Boschitsch earned her Ph.D. in Mechanical Engineering in 2018 from Penn State’s College of Engineering and today serves as principal investigator for ongoing projects at spotLESS, including the work on a Small Business Innovation Research grant from the National Science Foundation for sanitation applications, as well as a $150,000 contract with the Office of Naval Research 

Under her leadership, the spotLESS team placed third in the Rice Business Plan Competition and she successfully led her team through the San Francisco area-based Y-Combinator in 2019, which provided $150,000 in seed funding. 

Boschitsch said the company has also received support from the Ben Franklin Technology Partners’ TechCelerator, as well as a $50,000 grant from theDepartment of Energy’s Cleantech University Prize Competition. As spotLESS heads into 2020, Boschitsch said the company has already arranged more than 10 pilot programs in the U.S. and abroad with others in the wings. 

With all of the accolades, funding and attention the company has received since just 2018, Boschitsch is quick to credit the entrepreneurial ecosystem at Penn State for collaborating with her team and fostering the company’s rapid growth. 

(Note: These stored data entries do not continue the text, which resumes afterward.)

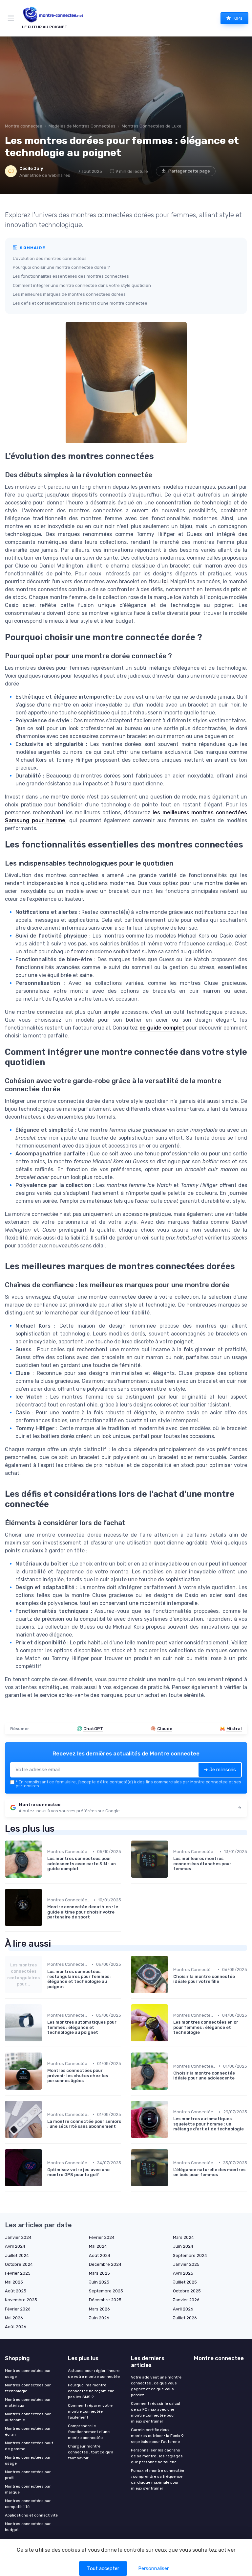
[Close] (195, 1266)
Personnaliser (153, 2568)
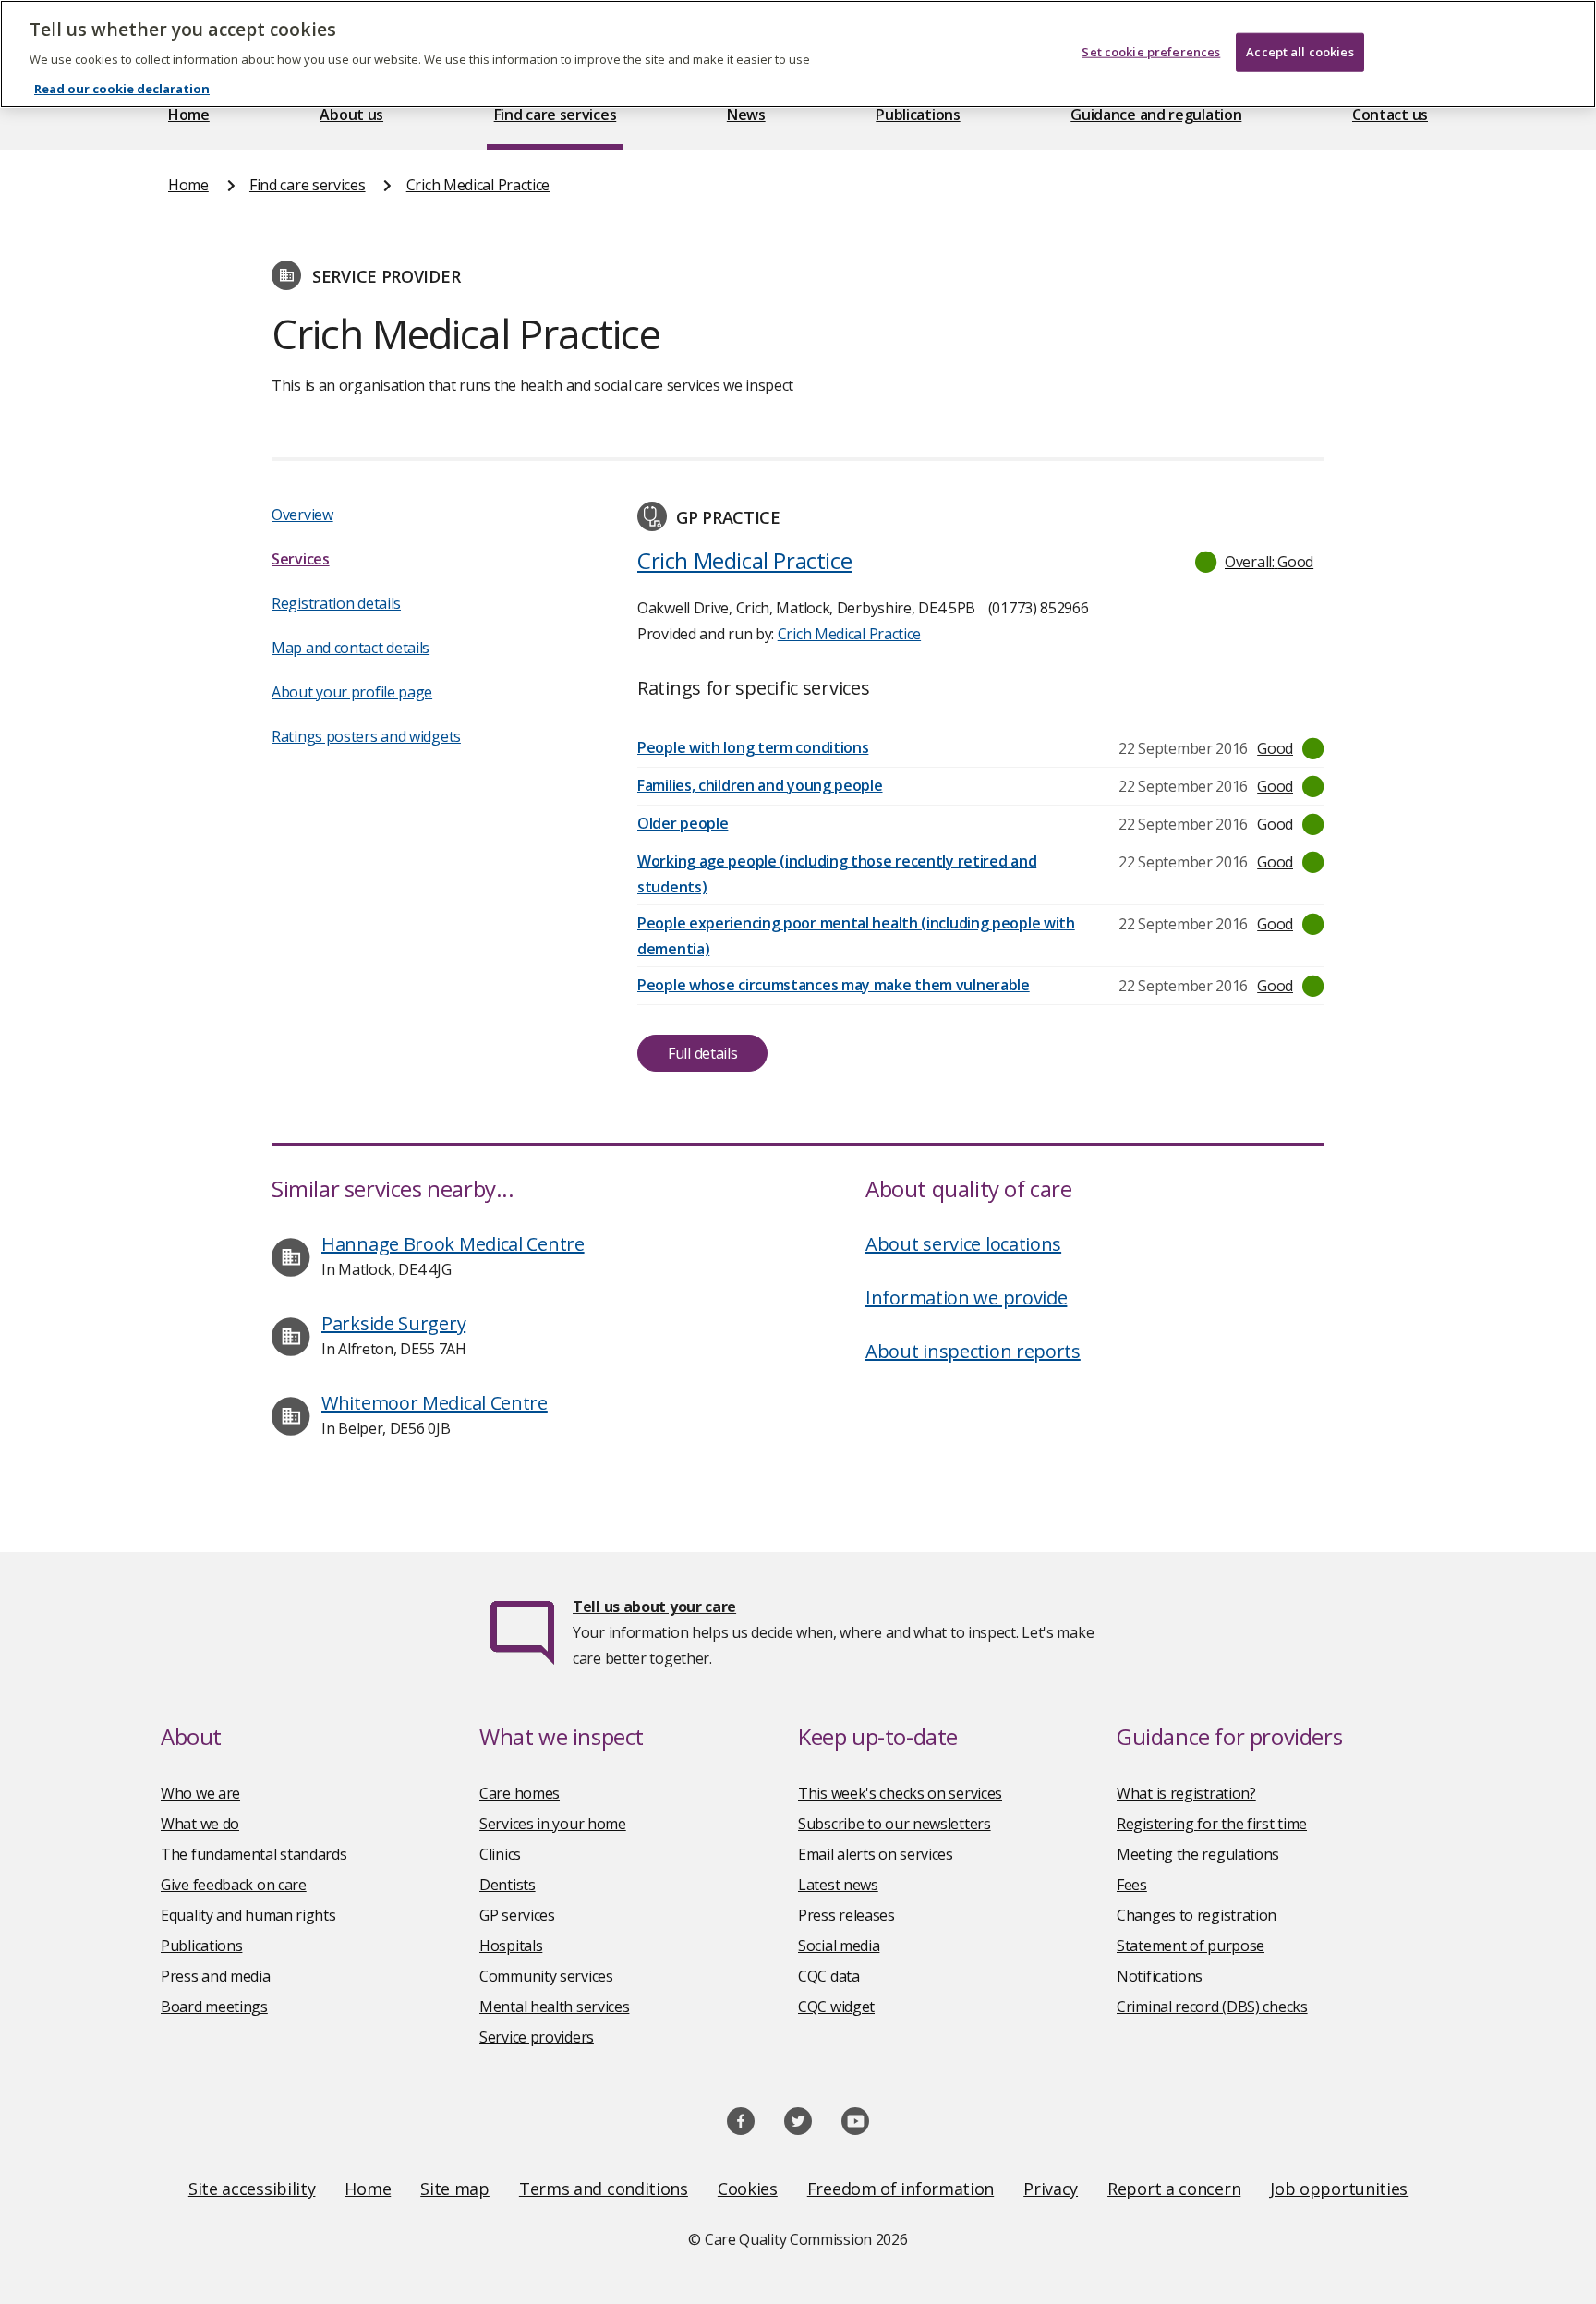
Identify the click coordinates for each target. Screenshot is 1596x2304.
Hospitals (510, 1945)
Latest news (838, 1884)
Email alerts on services (875, 1854)
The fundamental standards (254, 1854)
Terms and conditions (603, 2188)
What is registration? (1186, 1793)
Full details (702, 1053)
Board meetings (214, 2006)
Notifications (1160, 1976)
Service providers (536, 2037)
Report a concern (1173, 2188)
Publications (918, 114)
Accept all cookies (1299, 51)
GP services (517, 1915)
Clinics (500, 1854)
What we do (200, 1823)
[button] (1255, 561)
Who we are (200, 1793)
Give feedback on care (234, 1884)
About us (351, 114)
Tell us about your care (654, 1606)
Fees (1132, 1884)
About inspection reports (973, 1351)
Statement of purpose (1190, 1945)
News (746, 114)
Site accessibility (252, 2188)
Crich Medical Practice (478, 185)
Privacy (1050, 2188)
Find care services (555, 114)
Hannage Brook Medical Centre (453, 1243)
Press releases (846, 1915)
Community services (546, 1976)
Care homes (519, 1793)
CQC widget (836, 2006)
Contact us (1390, 114)
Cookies (748, 2188)
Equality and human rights (248, 1915)
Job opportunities (1339, 2188)
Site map (455, 2188)
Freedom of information (900, 2188)
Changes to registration (1196, 1915)
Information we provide (966, 1297)
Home (189, 114)
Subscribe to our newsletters (894, 1823)
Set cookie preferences (1151, 51)
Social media (838, 1945)
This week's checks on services (900, 1793)
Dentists (507, 1884)
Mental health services (554, 2006)
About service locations (963, 1243)
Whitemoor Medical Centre (434, 1402)
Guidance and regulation (1155, 114)
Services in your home (552, 1823)
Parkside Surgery (393, 1323)
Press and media (216, 1976)
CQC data (829, 1976)
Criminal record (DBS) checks (1212, 2006)
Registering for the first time (1212, 1823)
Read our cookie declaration (122, 88)
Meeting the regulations (1198, 1854)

Tim Hurley and Matthew Smith from the Office of Technology Management were instrumental in helping us understand the technical licensing process, so we could get the product out of the lab and on the path to commercialization,” she said. SpotLESS maintains two patents licensed from Penn State University. Hurley and Smith both serve as senior technology licensing officers and commercialization strategists for Penn State’s Office of the Senior Vice President for Research. 

Boschitsch and her colleagues aren’t waiting for what’s next. They are making next happen. In November of 2019, the team rolled out a public-facing website, which allows consumers to directly purchase the spotLESS material. 

“We want to get the product into the hands of people who can use it – to give them an opportunity to begin saving water right in their own homes or businesses,” she said. “We quickly learned that sticky problems are not unique to sanitation. From automotive application to medical, surfaces get dirty.”